The accident here occurred when plaintiff was obliged to twist two strip ends together. He had first pushed the stop bar to stop the machine and, as he was preparing the "feed," the machine accidentally started up, catching his hand between the rollers. The machine again stopped when he hit the stop bar with his head while trying to extricate his hand. It was plaintiff's further testimony that the stop bar had been malfunctioning *56 for some time in that it would occasionally slip down and the machine would start without being intentionally reactivated. He complained of this malfunction to his foreman but to no avail.

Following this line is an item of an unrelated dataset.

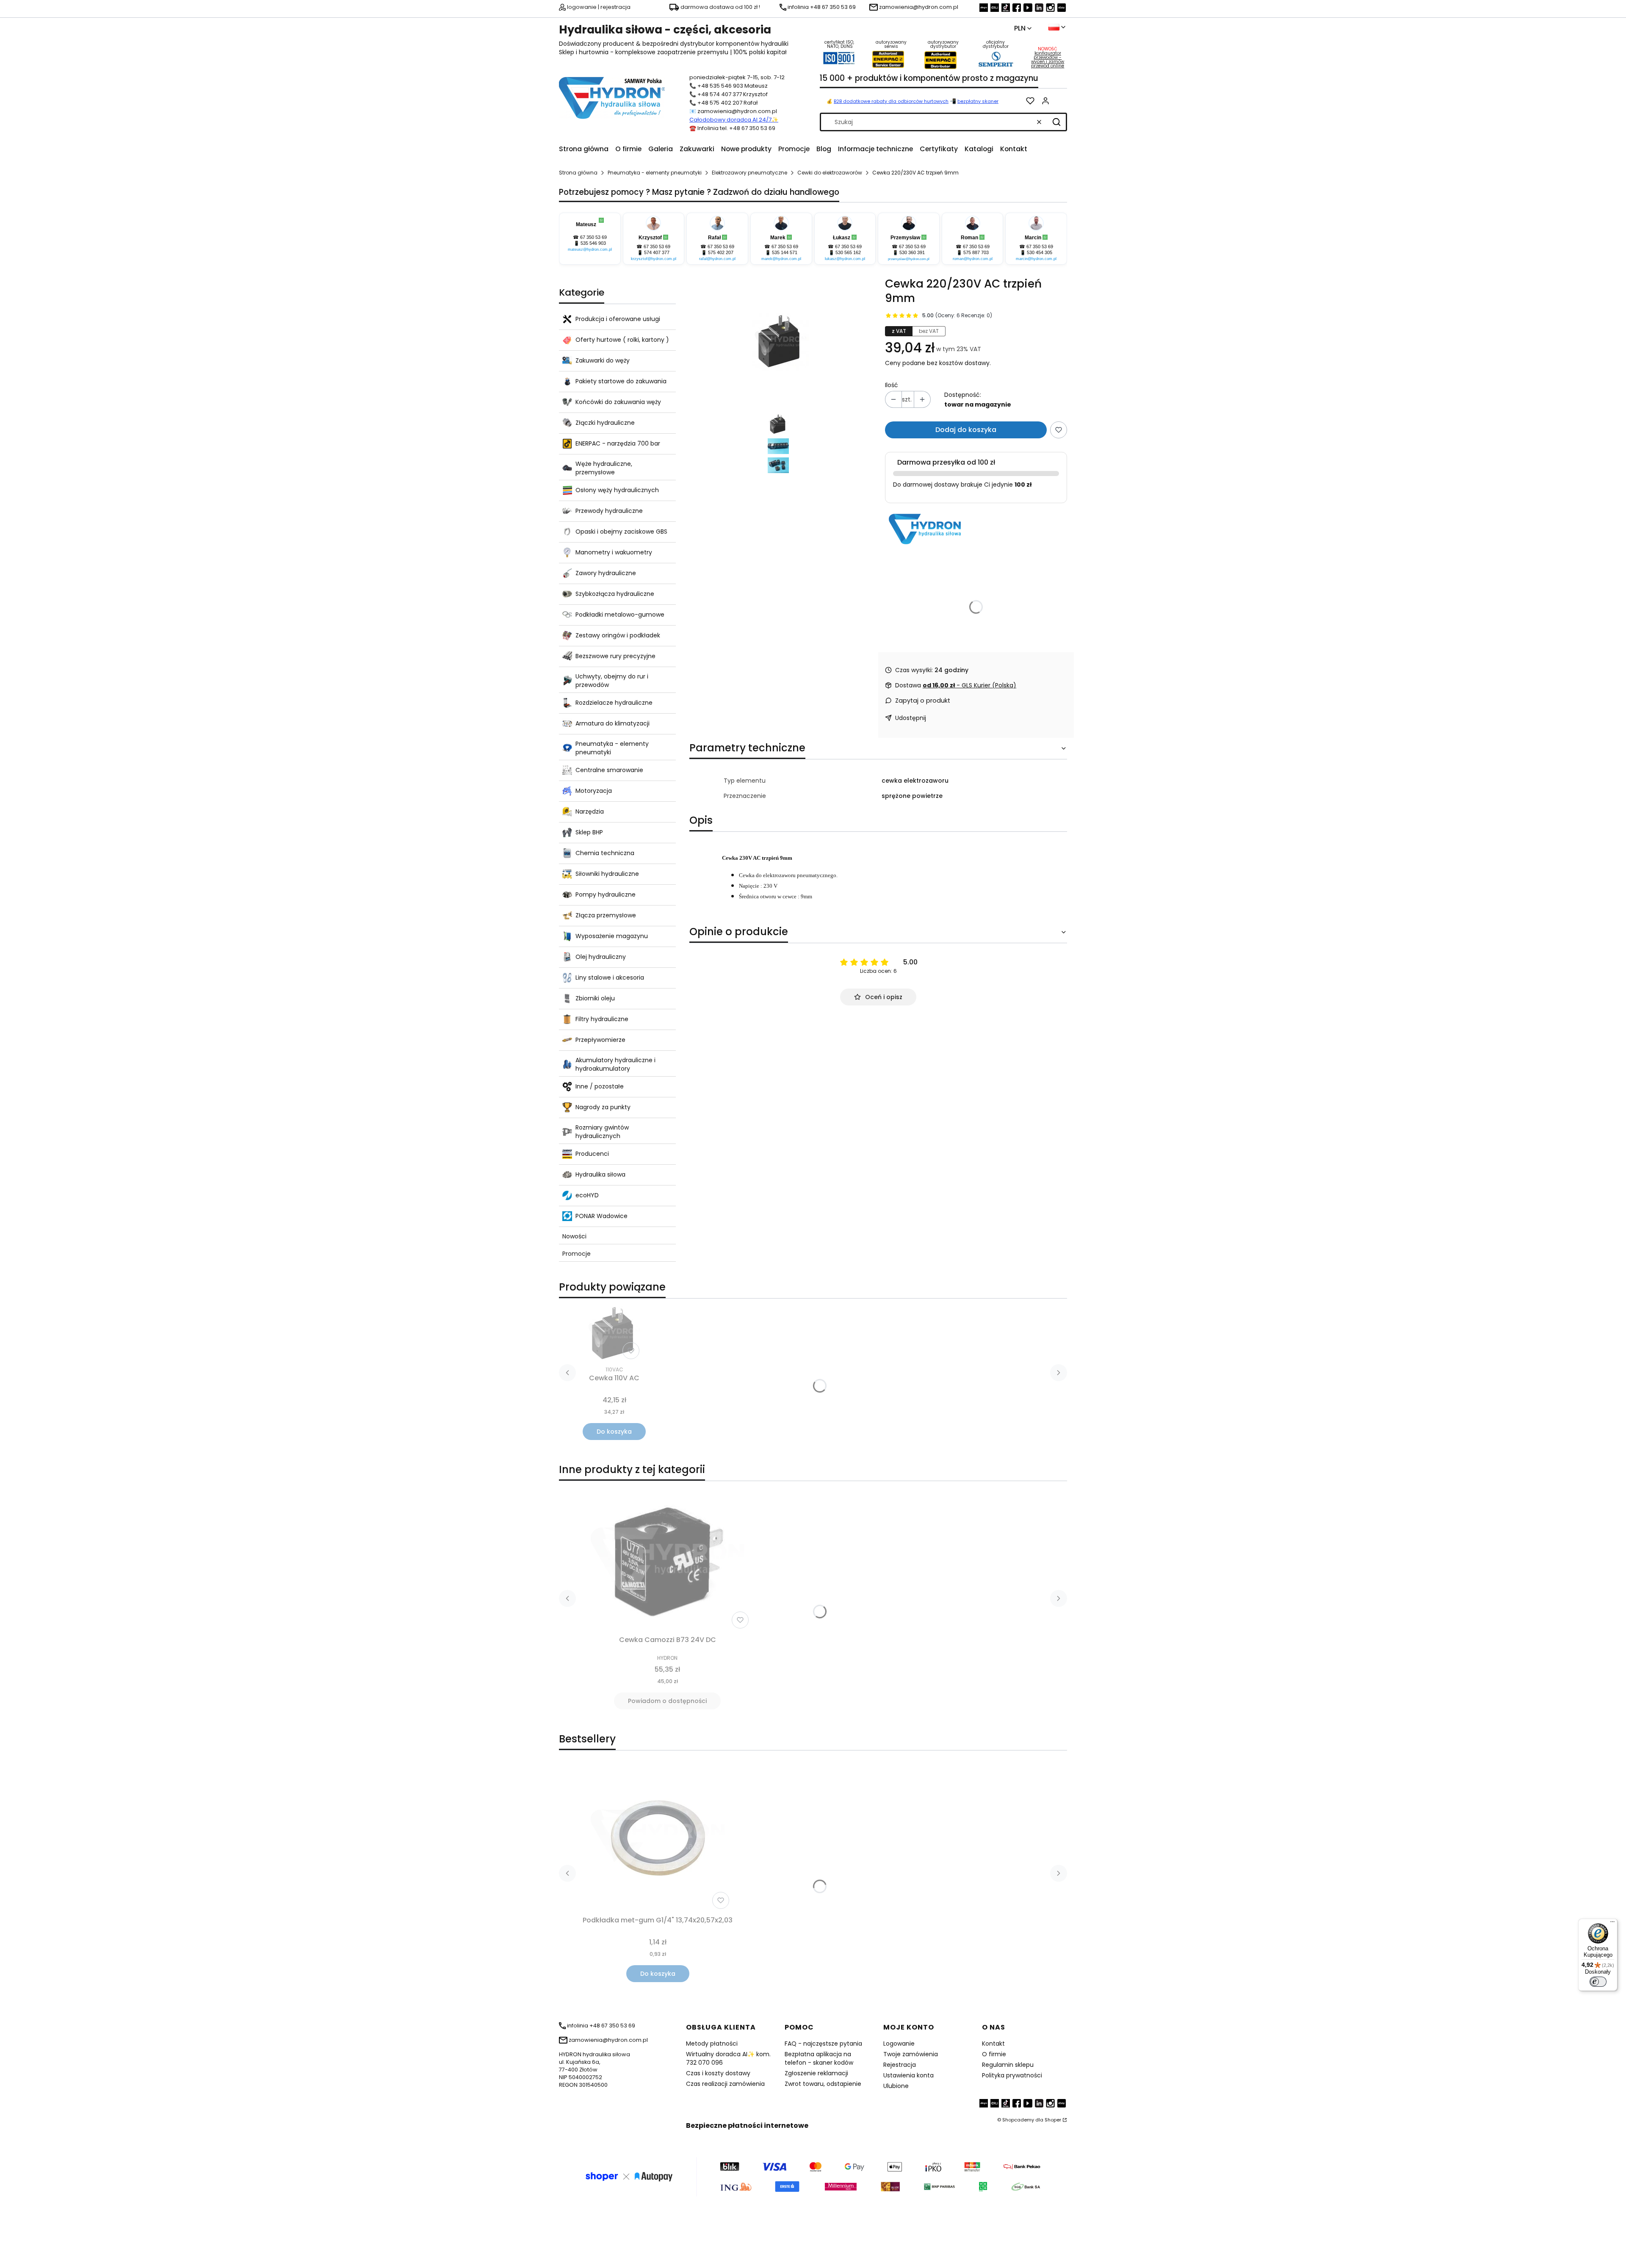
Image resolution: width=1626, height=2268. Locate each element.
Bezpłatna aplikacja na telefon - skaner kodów (819, 2058)
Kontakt (993, 2043)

Plaintiff's expert was of the view that the machine was not safe because it was not designed to prevent an accidental start-up at the critical time when the operator's hand was vulnerable to the rollers. It was his opinion that that vulnerability could be completely avoided by a variety of techniques, the simplest and most obvious being a guard equipped with an interlock device that would function in a lid-like apparatus. The raising of the lid would both expose the rollers so that the material could be fed in and would also activate the interlock, thereby absolutely preventing the machine from running until the lid was manually lowered. The expert further explained that such an interlock device has been in use for more than 50 years and is commonly used not only in industrial machinery but also in household appliances.

The only proof submitted by defendant to counter liability was the testimony of its expert.